The NRA didn’t have to do all that much to keep him from being confirmed.
To be fair, The Daily Beast does eventually mention others were involved in the effort:
The NRA did not act alone. It was aided and abetted by an interlocking array of groups with lower national profiles. Among them is the NSSF (National Shooting Sports Foundation), headquartered in Newtown, Connecticut, just two miles from the school where 20 first graders were gunned down in December 2012. The NSSF’s pressure campaign helped persuade Senator Angus King of Maine to oppose Chipman. King, an independent who caucuses with the Democrats and voted yes on background checks after the Sandy Hook shooting when several Democrats from swing states voted no, didn’t want to stand against sportsmen this time and, with all 50 Republicans opposed, that proved politically fatal.
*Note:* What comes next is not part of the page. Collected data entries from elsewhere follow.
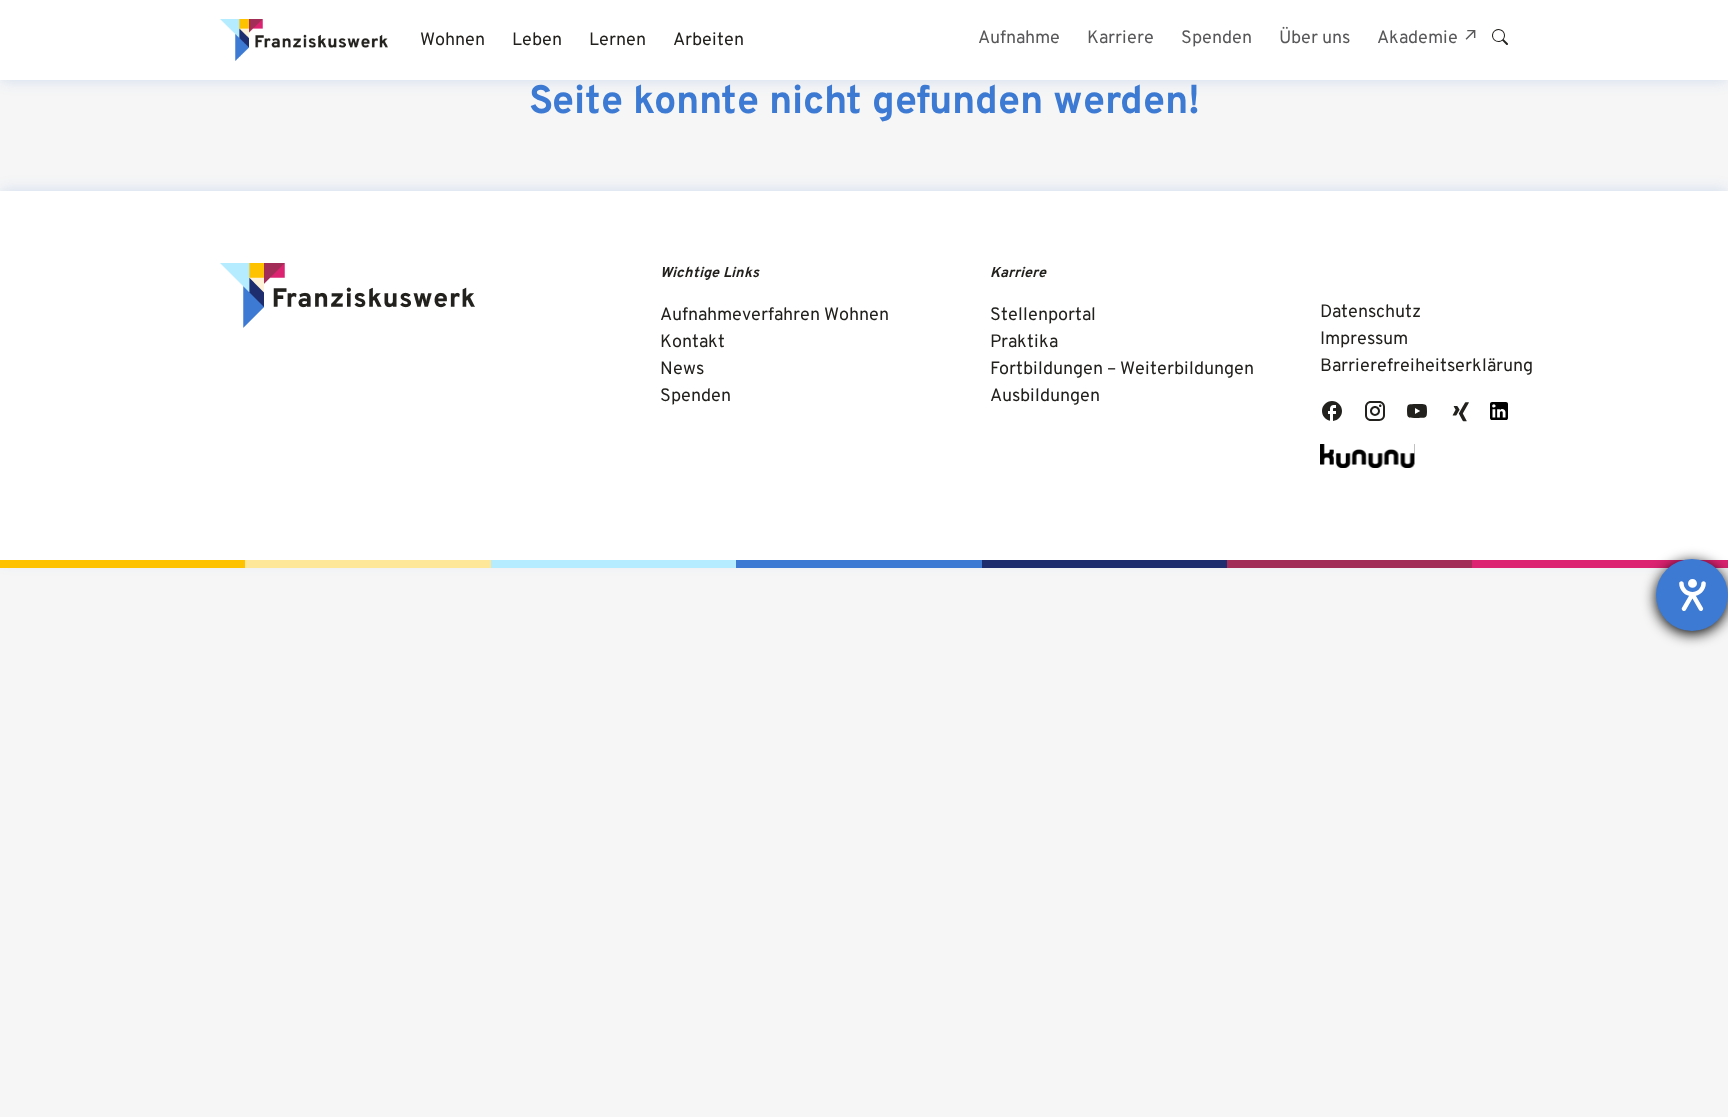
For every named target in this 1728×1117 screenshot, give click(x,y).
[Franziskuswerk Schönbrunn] (304, 40)
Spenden (695, 396)
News (682, 369)
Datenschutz (1370, 312)
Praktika (1024, 342)
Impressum (1364, 339)
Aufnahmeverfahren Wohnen (774, 315)
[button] (452, 40)
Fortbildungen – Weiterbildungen (1122, 369)
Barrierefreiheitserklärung (1426, 366)
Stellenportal (1043, 315)
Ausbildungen (1045, 396)
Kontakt (692, 342)
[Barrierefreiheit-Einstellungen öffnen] (1692, 595)
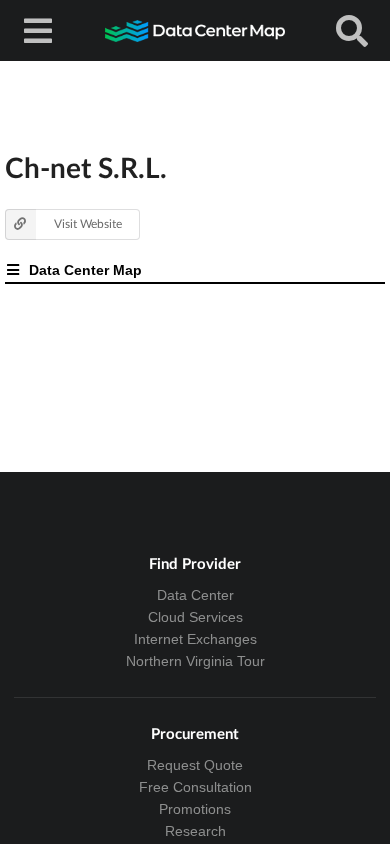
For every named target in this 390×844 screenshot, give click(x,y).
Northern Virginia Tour (195, 661)
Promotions (195, 809)
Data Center (195, 595)
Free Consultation (195, 787)
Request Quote (195, 765)
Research (195, 831)
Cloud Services (195, 617)
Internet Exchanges (195, 639)
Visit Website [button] (88, 223)
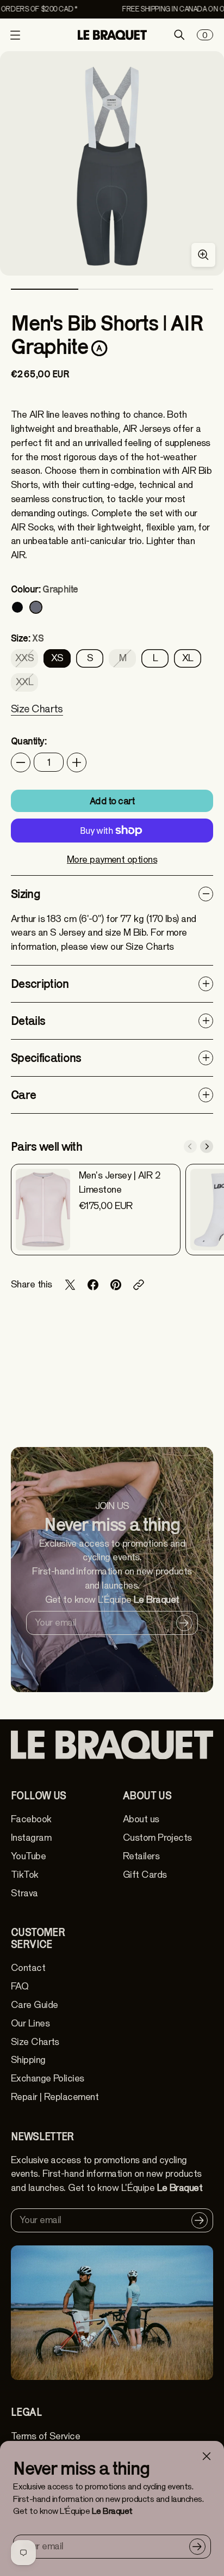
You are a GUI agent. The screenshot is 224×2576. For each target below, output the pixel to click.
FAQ (19, 1986)
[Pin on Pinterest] (116, 1285)
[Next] (206, 1146)
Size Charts (35, 2042)
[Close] (206, 2456)
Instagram (31, 1838)
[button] (37, 715)
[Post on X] (70, 1285)
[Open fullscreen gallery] (203, 255)
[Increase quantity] (76, 762)
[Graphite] (35, 607)
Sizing (25, 893)
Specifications (46, 1057)
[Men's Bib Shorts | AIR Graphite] (112, 163)
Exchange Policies (47, 2078)
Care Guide (34, 2005)
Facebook (31, 1819)
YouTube (28, 1856)
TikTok (25, 1875)
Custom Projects (157, 1838)
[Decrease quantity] (20, 762)
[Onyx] (17, 607)
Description (40, 983)
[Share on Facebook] (93, 1285)
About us (141, 1819)
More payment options (112, 859)
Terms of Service (45, 2436)
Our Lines (30, 2023)
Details (28, 1020)
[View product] (43, 1209)
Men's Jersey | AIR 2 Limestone (119, 1182)
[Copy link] (138, 1285)
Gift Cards (144, 1875)
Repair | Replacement (54, 2097)
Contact (28, 1968)
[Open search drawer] (179, 35)
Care (23, 1094)
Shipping (28, 2060)
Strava (24, 1893)
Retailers (141, 1856)
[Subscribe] (197, 2546)
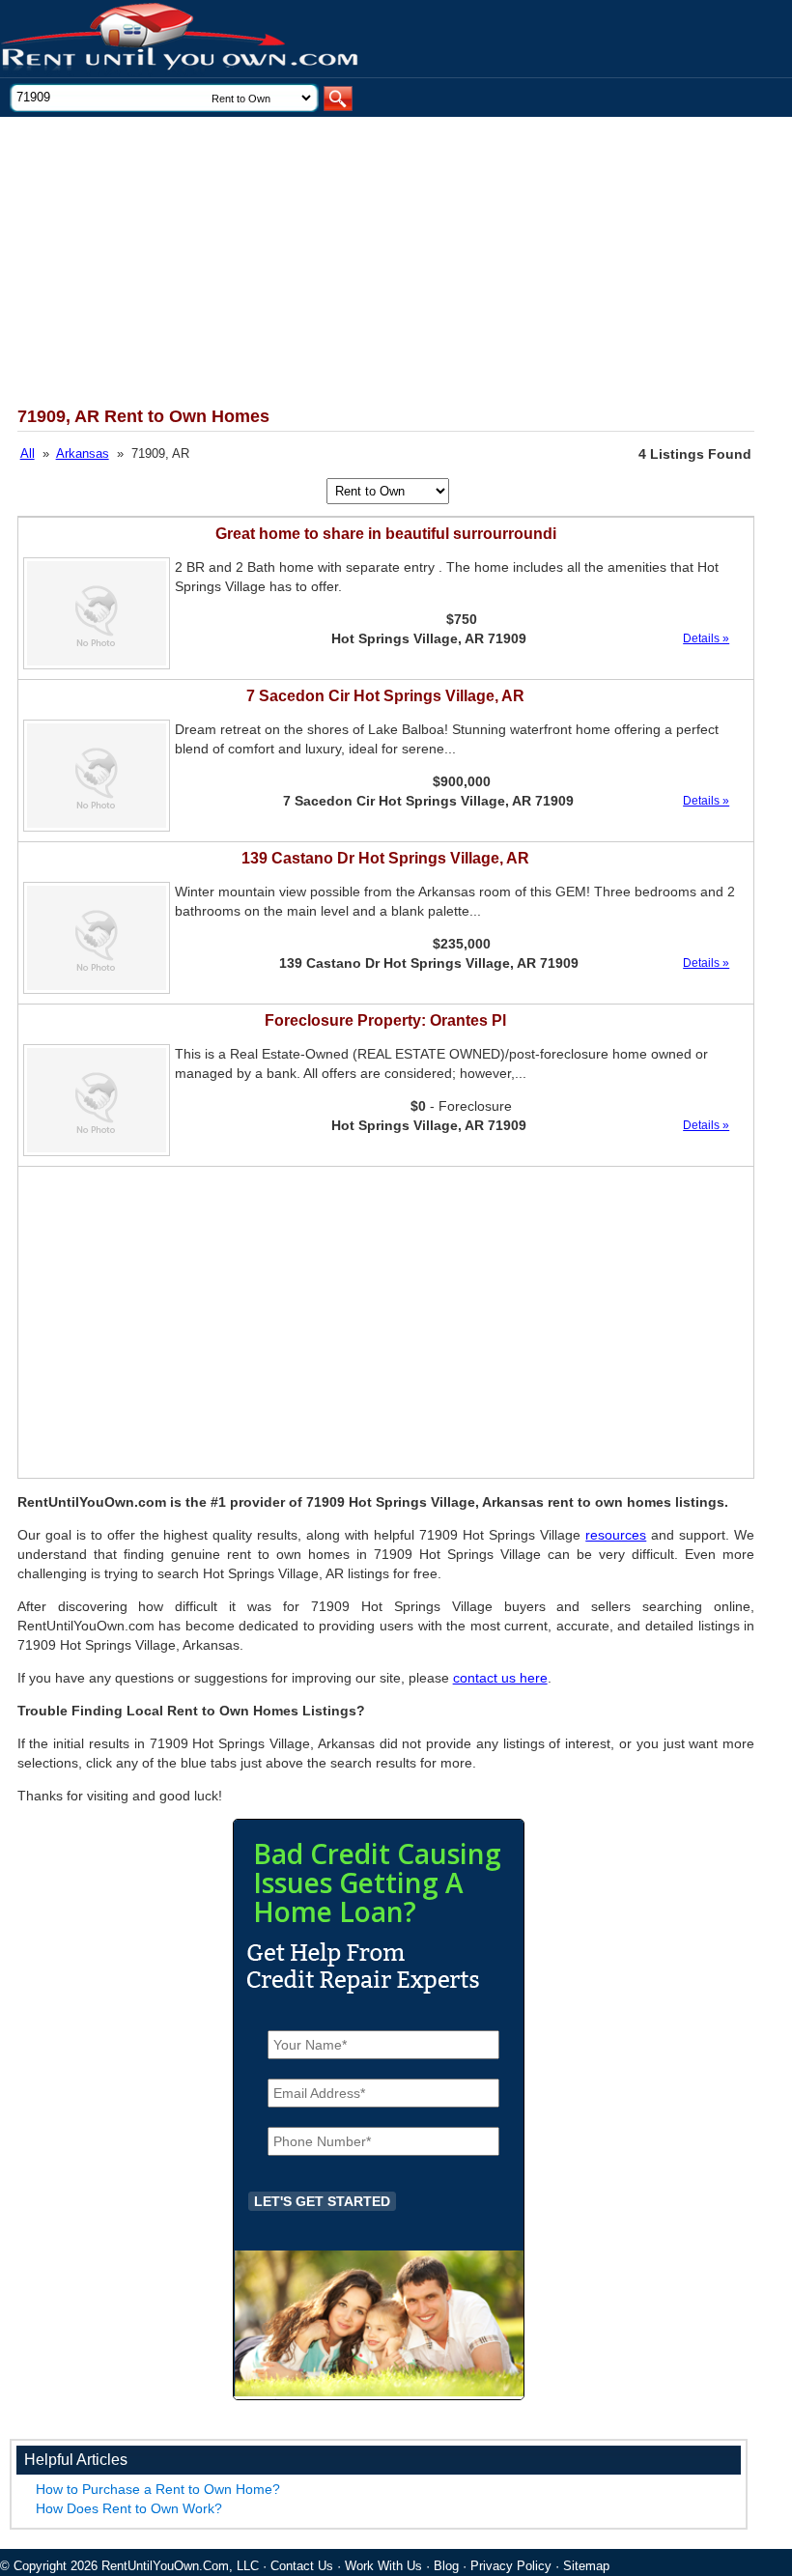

The Daily Beast went on to try and debunk many of the allegations that had been leveled against Chipman, such as the alleged picture of him standing in front of the charred remains of the Branch Davidian compound in Waco and allegations he’d left his service weapon in a bathroom.
Oddly, their defense of the charge of leaving his weapon behind stems from a lack of evidence, yet they ignore that such evidence would be in his personnel file, which was never released to the Senate.
They also failed to address allegations first reported by Stephen Gutowski in The Reload about Chipman’s racially insensitive comments about black ATF agents. Probably because they couldn’t debunk those.
Yet while those allegations, whether true or not, didn’t help Chipman’s chances, what really sank him was the fact that he was an anti-Second Amendment advocate paid for by the gun control lobby. That’s why he lost and that’s really what people cared about when it came to David Chipman.
No amount of apologetics from The Daily Beast will change that fact, either. The NRA didn’t have to “own” the ATF for that to be true, either.